━━━ Passage to read

Kris Bryant homered for Chicago, but the NL Central champions finished with just four hits in another tough night at the plate. Each of their eight runs in the NLCS came via the long ball, and they batted just .156 for the series with 53 strikeouts.

Long playoff runs in each of the last two years and a grueling five-game Division Series against Washington seemed to sap Chicago of some energy, and its pitching faltered against sweet-swinging Los Angeles. Jose Quintana was pulled in the third inning of the final game, and the Cubs never recovered.

"They executed their plan," Bryant said. "They pitched great and the bullpen was lights out. That makes for a tough time scoring runs."

Turner and Taylor helped put it away for Los Angeles, contributing to a 16-hit outburst while closing out a pair of impressive performances.

Turner singled home Taylor in the Dodgers' five-run third, giving him seven RBIs in the series and 24 throughout his postseason career. Taylor finished with two hits and scored two runs as the Dodgers, who have won five straight NL West titles, improved to 7-1 in this postseason.

Taylor's versatility helped Los Angeles cover for the loss of All-Star shortstop Corey Seager, who missed the series with a back injury, but is expected to return in the next round. Coming off a breakout season, the 27-year-old Taylor hit .316 with two homers and scored five times against the Cubs.

"I couldn't be happier to be a part of this and be with these guys," Taylor said. "It's been an unbelievable year, and I'm just super excited."


Hernandez joined Kennedy (2002), Adrian Beltre (2011), Reggie Jackson (1977 vs. the Dodgers) and Babe Ruth (1928) as players to hit three home runs in a postseason series clincher.


Dodgers relievers have thrown 23 consecutive scoreless innings, a postseason record.

━━━━━━
━━━ Provided material

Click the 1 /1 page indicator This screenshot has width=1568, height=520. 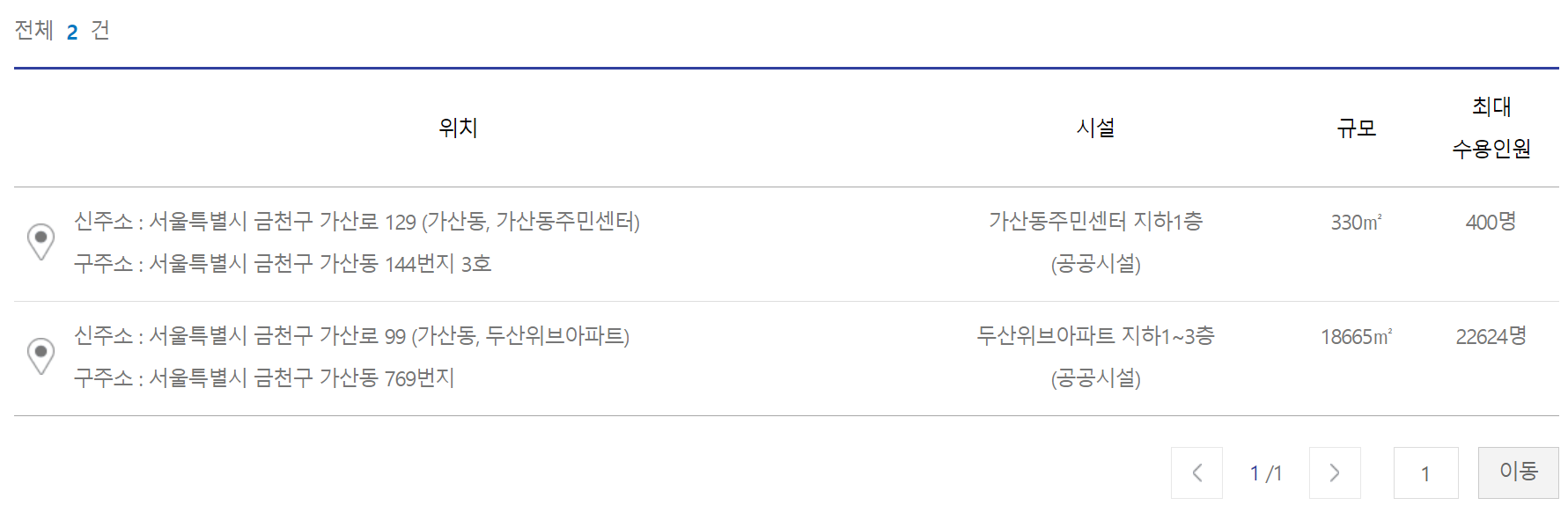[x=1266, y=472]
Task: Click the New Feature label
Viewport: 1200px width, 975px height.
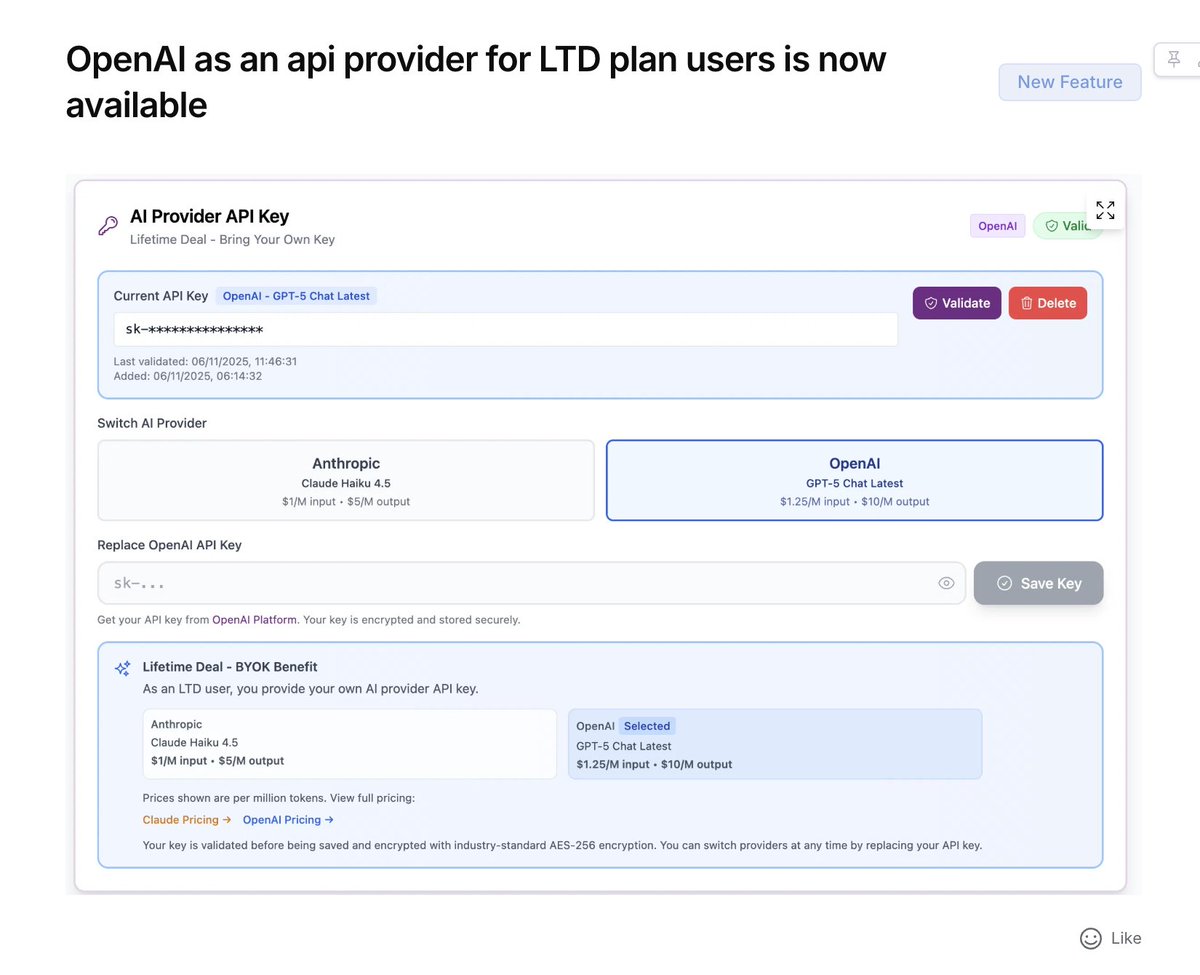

━━━━━━

▶ [Set of tasks]:
- a) From the article on the Dodgers and Cubs, list every player it names as having hit three home runs in a postseason series clincher.
- b) According to the article on the Dodgers and Cubs, what did the Cubs bat for the series?
- c) Write out, word for word, the part of the article on the Dodgers and Cubs that opens with the words containing "Kris Bryant homered for" and closes with "of impressive performances.".

▶ [Answers to the problems]:
- a)
Hernandez
Kennedy (2002)
Adrian Beltre (2011)
Reggie Jackson (1977)
Babe Ruth (1928)

- b) .156

- c)
Kris Bryant homered for Chicago, but the NL Central champions finished with just four hits in another tough night at the plate. Each of their eight runs in the NLCS came via the long ball, and they batted just .156 for the series with 53 strikeouts.

Long playoff runs in each of the last two years and a grueling five-game Division Series against Washington seemed to sap Chicago of some energy, and its pitching faltered against sweet-swinging Los Angeles. Jose Quintana was pulled in the third inning of the final game, and the Cubs never recovered.

"They executed their plan," Bryant said. "They pitched great and the bullpen was lights out. That makes for a tough time scoring runs."

Turner and Taylor helped put it away for Los Angeles, contributing to a 16-hit outburst while closing out a pair of impressive performances.